L'article L300-1 du code des relations entre le public et l'administration (crpa) consacre "le droit de toute personne à l'information", consacrant ainsi un droit d'accès aux documents administratifs. Ces dispositions sont issues de la loi du 17 juillet 1978 qui mettait en place un système de transparence administrative, intégré dans ce ce que Guy Braibant appelait, à l'époque, la "troisième génération des droits de l'homme". Afin de garantir le respect du droit nouveau, était instituée la Commission d'accès aux documents administratifs (CADA). Saisie par les personnes qui se sont vu opposer un refus de communication, cette commission rend un avis sur le caractère communicable du document demandé au sens de la loi du 17 juillet 1978. Cet avis est purement consultatif, mais l'administration s'y plie généralement... sauf si elle préfère encore affronter un contentieux plutôt que de divulguer le document.
La demande de Médiapart
C'est exactement ce qu'a fait le ministre de l'intérieur saisi par Médiapart. Lors des premiers débats sur le projet de loi "confortant les principes républicains", Marlène Schiappa, ministre déléguée à la citoyenneté, avait déclaré que « 210 débits de boisson, 15 lieux de culte, 12 établissements culturels et associatifs, quatre écoles », considérés comme autant de « lieux de regroupement pour organiser le séparatisme islamiste », avaient été fermés sur décision administrative.

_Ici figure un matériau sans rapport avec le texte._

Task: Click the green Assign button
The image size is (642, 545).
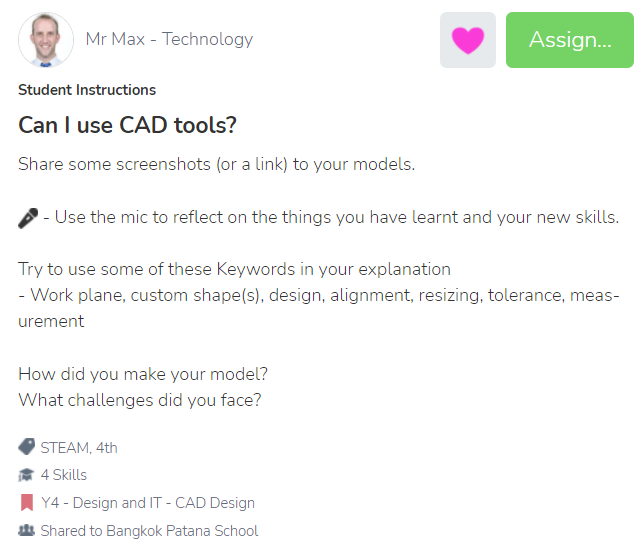Action: 570,40
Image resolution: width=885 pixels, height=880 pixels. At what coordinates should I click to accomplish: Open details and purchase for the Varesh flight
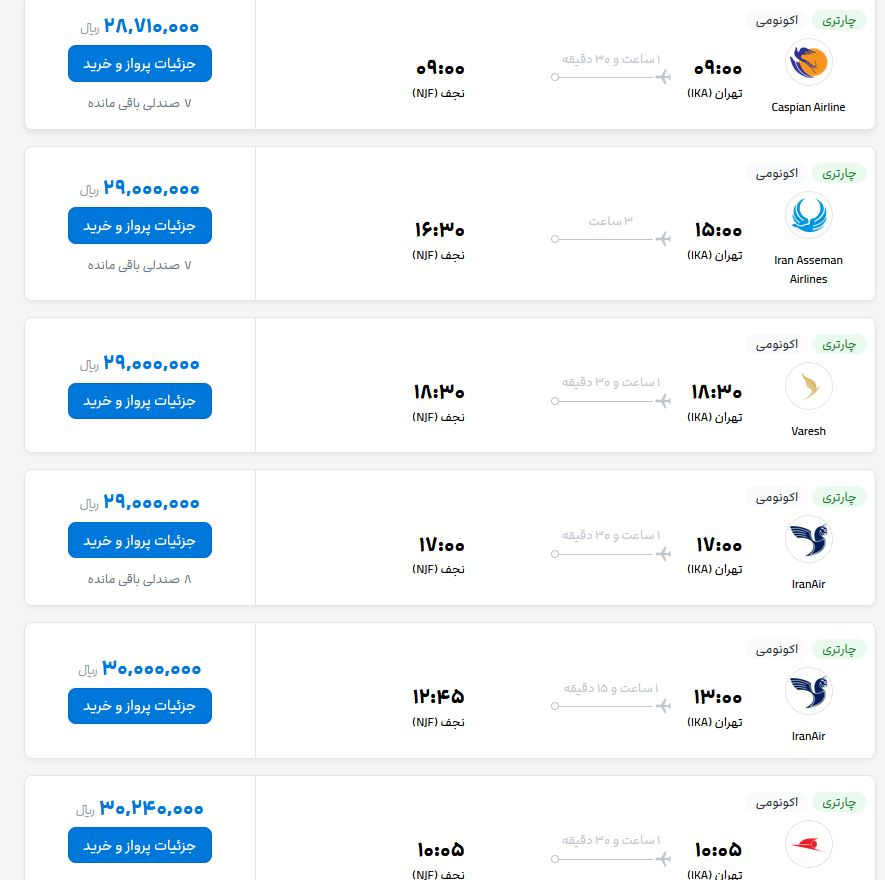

Médiapart a immédiatement demandé au ministère de l'intérieur la liste des établissements ayant fait l'objet d'une telle fermeture. Cette démarche même met en lumière les limites de la transparence administrative. Les décisions prises par arrêté préfectoral ne peuvent être consultées que par une recherche systématique dans chaque recueil des actes administratifs de l'Etat, département par département. Un travail de fourmi, et il était tout de même plus simple de demander la liste au ministre. N'ayant obtenu aucune réponse de l'administration, Médiapart a donc saisi la CADA.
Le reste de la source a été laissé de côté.